**Given text:**
# # # #

Wahoo for the gaining USD$! Just last week I received a revised quote from a company on a job that was originally quoted on back in October ’09. We realized a 13% savings simply due to the difference in exchange rate from October ’09 to March ’10 on the falling Euro.
I do not see us ever going to a global currency. There are too many country leaders that want to set themselves apart from the rest of the world. The last thing they want to be known as is the leader that played “follow the leader” to another country. Pride is the winning factor here, especially when it comes to money. NATO is a rare organization in that it successfully creates an intergovernmental military alliance. Don’t expect that alliance when it comes to finances.
I would like to use a localized example. Let’s take a brief look at our sports industry. We have teams that never really compete for a title and those who consistently compete at high levels. There are teams that pay astronomical amounts of money to players in order to achieve better results on the playing field or courts. This will also result in more ticket sales and increased product sells for the team or individual. If a team pays a high salary to a player who is not able to produce or if the team does not produce it fails altogether. The team willing to take the risk of trying to get a competitive balance of fair salaries and good teamwork could be a better team than that of high salaries. On the other hand, a team may look at the value of paying a player the highest salary in recorded history if it results in a championship which provides additional incentives for the team and the player.

# # # #

**Task brief:** Extend the passage on exchange rates and a single global currency with a further paragraph that picks up after its final sentence. The data after this passage is not needed.

**Data:**

# # # #

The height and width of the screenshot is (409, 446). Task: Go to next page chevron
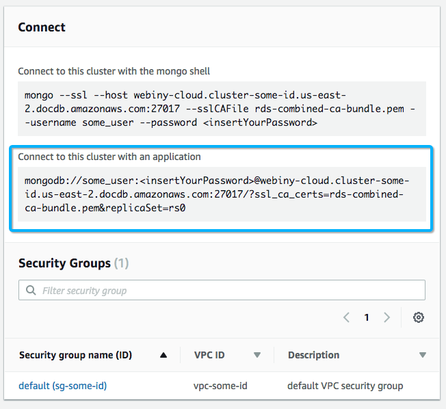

# # # #

**Answer to this problem:**
I agree with what Ken Favaro says must be done in order for an organization to compete in the global environment and simultaneously create value. Ken Favaro, CEO and managing partner for Marakon Associates, Inc. of New York and London, states that an organization can compete in the global market and create value at the same time by putting value creation first, not growth or size. There are three main reasons for this, First, value creation tells you where, how and why to grow. By understanding where, how and why value is created within your company and your markets is the best, most objective way to identify which of your activities and assets are distinctive enough to provide a platform for sustainable and profitable growth. Second, value creation gives you the capital and talent to grow. Successful value creators never suffer from a capital (e.g. cash/human/or other asset) shortage. They can either generate sufficient capital internally to meet their investment needs, or attract the capital they need from the global markets, which never stop looking for profitable investment opportunities. Third, Value creation increases your capacity to grow. If you put value creation first in the right way, your managers will know where and how to grow; they will deploy capital better than your competitors; and they will develop more talent than your competition. This will give you an enormous advantage in building your company’s ability to achieve profitable and long-lasting growth.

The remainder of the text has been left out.